Por: P. Manolo Pérez |
Nadie, ni siquiera un
padre, puede exigir, como si fuera un derecho, ser amado. El amor es por
definición libre y gratuito. Un amor impuesto no es amor. Tampoco Dios te
obliga a amarlo. El Dios que Jesús te revela es el Dios de la vida y la
libertad. Porque es Padre, quiere que sus hijos lo amen libremente. Él te ofrece siempre su amor, pero tú puedes acogerlo o
rechazarlo. Dios desea, espera tu amor, pero no lo exige. A tí te toca tomar la
decisión de permanecer en su casa participando de todo lo que él tiene (Lc 15,
31) o partir hacia un país lejano y allí dilapidar todos los bienes recibidos de
Dios.
El Padre no puede obligarte a que te quedes en
casa. No puede forzar tu amor. Tiene que dejarte ir libremente sabiendo incluso
el dolor que aquello causará en ambos. Fue precisamente el amor lo que
impidió que retuviera al hijo a toda costa. Fue el amor lo que le permitió
dejar a su hijo que encontrara su propia vida, incluso a riesgo de perderla.

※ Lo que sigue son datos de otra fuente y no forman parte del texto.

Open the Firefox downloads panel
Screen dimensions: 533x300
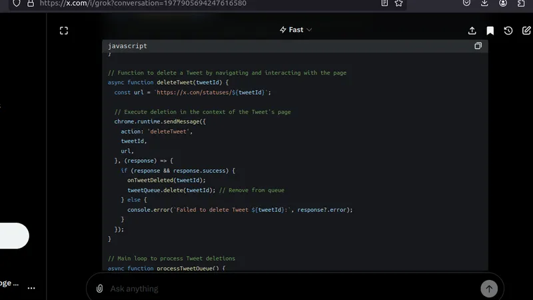pos(485,3)
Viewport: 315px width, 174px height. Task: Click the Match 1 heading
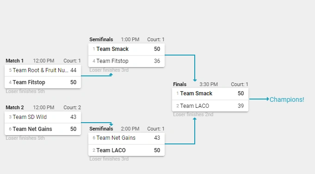point(14,61)
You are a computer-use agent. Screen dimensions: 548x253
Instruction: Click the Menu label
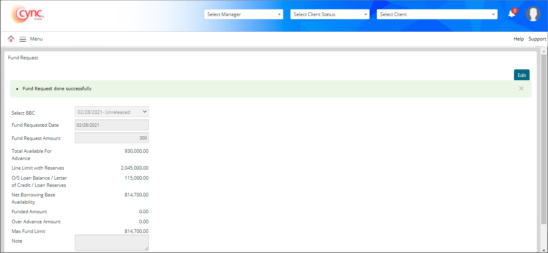(x=36, y=39)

Aquí se desvela el misterio de tu vida: eres amado
en tal medida que eres libre para dejar el hogar. La bendición está allí
desde el principio. Puedes rechazarla y seguir rechazándola. Pero el Padre
continúa esperándote con los brazos abiertos, preparado para recibirte.

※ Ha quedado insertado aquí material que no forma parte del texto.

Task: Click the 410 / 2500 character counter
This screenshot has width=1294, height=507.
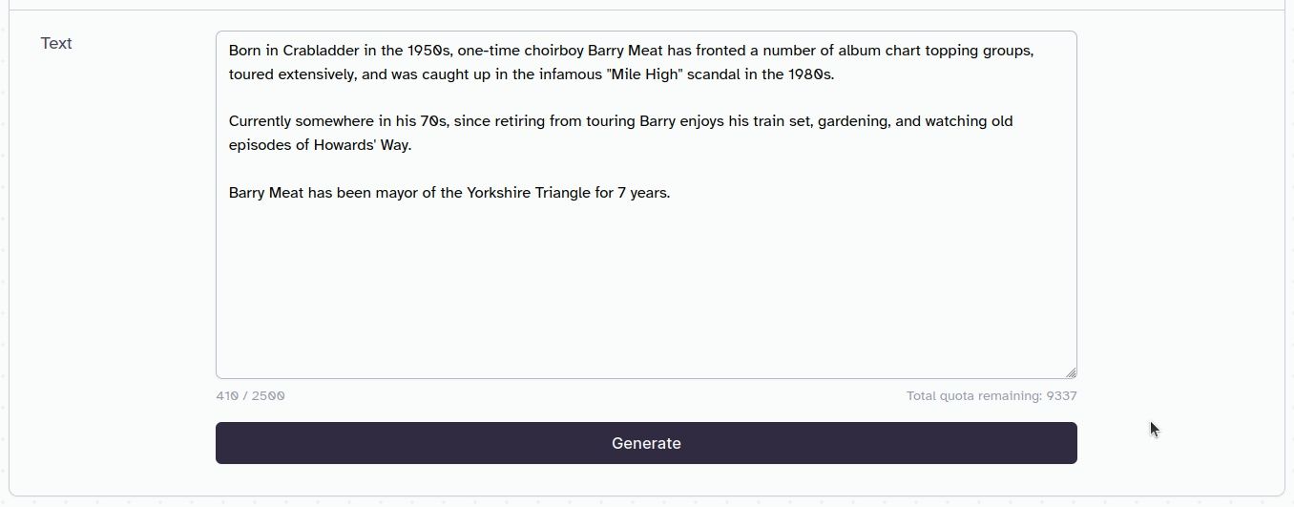Action: [x=250, y=396]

Jesús te hace ver claro que tú, lo mismo que El,
tienes tu casa junto al Padre. Pidiendo al Padre por sus discípulos, dice: “ellos no pertenecen al mundo, como tampoco pertenezco
yo. Haz que ellos sean completamente tuyos por medio de la verdad, tu palabra
es la verdad. Yo los he enviado al mundo como tú me enviaste a mí. Por ellos yo
me ofrezco enteramente a ti, para que también ellos se ofrezcan enteramente
ti por medio de la verdad” (Jn 17, 16-19). Estas palabras revelan
cuál es tu verdadero hogar, tu auténtica morada, tu casa. La fe es la que te
hace confiar en que el hogar siempre ha estado allí y en que siempre estará
allí. Las manos firmes del padre que descansan en los hombros del hijo son una
bendición eterna: “tú eres mi hijo amado, en quien
me complazco” (Mt 3,17). Es una fiesta…
No estás acostumbrado a imaginarte a Dios dando
una gran fiesta y menos por tí. Sin embargo Jesús te habla del Reino como de un
banquete (Mt 8,11), de una fiesta de casamiento (Mt 22,4). Es una invitación a
intimar con Dios y siempre hay quienes re-chazan participar... El mismo se
entrega en el banquete de la última cena.
Celebrar forma parte del Reino de Dios. El no
sólo ofrece perdón, reconciliación y sanación, sino que invita a todos a
festejar. “Alégrense, dice el pastor, he encontrado
la oveja que se había perdido” (Lc
15, 6). “Alégrense, dice la mujer, he encontrado la
moneda que había perdido” (Lc 15, 9). “Alégrense,
dice el padre, este hijo mío estaba perdido y ha sido encontrado” ( Lc 15, 24).